- RAW RECORDS

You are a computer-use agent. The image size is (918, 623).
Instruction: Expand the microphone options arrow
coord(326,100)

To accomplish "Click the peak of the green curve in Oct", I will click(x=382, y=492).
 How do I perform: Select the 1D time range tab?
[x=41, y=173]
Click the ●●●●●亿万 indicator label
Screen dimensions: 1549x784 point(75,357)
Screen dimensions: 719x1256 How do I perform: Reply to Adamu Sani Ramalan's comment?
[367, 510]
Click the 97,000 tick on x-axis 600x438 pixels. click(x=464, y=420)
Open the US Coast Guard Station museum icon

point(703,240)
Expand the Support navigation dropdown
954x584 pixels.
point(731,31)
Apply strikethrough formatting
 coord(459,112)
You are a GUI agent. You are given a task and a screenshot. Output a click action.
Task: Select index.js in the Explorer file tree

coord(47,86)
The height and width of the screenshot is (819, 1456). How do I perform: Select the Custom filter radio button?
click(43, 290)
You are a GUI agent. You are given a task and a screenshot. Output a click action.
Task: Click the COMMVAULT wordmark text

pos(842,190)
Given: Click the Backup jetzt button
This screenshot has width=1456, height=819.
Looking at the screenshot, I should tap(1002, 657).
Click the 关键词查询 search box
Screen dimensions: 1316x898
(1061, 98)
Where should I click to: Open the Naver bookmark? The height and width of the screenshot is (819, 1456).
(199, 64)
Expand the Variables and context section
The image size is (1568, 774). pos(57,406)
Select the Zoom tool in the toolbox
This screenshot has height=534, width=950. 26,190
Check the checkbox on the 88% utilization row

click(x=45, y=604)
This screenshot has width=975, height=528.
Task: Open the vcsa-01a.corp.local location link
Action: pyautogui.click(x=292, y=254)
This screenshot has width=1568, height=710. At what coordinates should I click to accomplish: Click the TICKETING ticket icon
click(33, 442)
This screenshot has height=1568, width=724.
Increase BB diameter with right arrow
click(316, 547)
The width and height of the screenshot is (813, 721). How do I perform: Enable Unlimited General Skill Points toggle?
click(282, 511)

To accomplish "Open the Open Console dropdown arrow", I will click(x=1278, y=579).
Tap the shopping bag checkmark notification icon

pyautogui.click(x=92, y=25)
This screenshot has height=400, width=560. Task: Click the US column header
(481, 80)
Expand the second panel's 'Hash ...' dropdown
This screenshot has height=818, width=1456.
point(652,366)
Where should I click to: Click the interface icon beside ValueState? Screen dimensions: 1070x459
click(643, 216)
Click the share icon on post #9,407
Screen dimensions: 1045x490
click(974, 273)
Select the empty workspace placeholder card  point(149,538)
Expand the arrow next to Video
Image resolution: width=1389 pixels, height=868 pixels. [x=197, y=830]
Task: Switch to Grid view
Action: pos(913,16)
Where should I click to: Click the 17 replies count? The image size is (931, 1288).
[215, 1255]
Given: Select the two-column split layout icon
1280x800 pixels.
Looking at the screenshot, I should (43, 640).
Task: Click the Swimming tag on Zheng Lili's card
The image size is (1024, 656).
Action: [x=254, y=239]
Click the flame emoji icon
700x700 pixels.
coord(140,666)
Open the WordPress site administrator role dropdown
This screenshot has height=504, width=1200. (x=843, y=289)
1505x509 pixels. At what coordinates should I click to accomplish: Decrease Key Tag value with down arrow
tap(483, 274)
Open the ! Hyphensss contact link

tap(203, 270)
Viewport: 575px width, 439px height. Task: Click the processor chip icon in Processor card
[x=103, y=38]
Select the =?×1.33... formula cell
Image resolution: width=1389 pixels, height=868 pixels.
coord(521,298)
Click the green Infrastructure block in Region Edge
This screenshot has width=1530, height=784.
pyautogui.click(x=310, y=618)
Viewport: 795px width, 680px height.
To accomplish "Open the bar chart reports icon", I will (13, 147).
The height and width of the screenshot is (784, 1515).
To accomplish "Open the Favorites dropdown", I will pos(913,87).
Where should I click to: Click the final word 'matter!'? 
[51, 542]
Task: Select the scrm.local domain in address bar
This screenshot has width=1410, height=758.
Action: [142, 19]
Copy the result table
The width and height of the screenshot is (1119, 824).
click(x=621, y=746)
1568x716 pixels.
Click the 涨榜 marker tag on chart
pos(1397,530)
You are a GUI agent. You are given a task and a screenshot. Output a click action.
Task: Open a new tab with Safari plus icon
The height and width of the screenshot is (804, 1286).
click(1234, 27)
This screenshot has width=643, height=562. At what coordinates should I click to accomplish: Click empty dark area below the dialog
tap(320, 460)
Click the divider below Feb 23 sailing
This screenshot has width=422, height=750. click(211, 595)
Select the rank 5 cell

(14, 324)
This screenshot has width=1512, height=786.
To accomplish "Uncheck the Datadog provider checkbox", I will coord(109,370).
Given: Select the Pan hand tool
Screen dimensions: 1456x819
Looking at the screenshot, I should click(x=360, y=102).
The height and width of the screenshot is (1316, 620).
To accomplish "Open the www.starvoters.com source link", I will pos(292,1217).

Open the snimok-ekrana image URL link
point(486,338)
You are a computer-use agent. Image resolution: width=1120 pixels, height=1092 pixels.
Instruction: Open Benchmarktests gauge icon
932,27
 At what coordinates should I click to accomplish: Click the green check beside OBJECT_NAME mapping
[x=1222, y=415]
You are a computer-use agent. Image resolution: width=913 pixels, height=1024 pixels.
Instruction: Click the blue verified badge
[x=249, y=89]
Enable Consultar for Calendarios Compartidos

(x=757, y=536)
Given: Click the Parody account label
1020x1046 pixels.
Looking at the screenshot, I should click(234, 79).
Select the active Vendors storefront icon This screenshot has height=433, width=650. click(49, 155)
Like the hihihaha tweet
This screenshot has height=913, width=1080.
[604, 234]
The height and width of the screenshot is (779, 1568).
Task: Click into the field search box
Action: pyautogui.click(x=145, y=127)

- WORK INSTRUCTIONS
Pick out each line above that contains the word "below" and copy it.

- SOLUTION FOR THIS TASK
This screenshot has width=643, height=562. At what coordinates should I click to accomplish: Click empty dark area below the dialog
Click the divider below Feb 23 sailing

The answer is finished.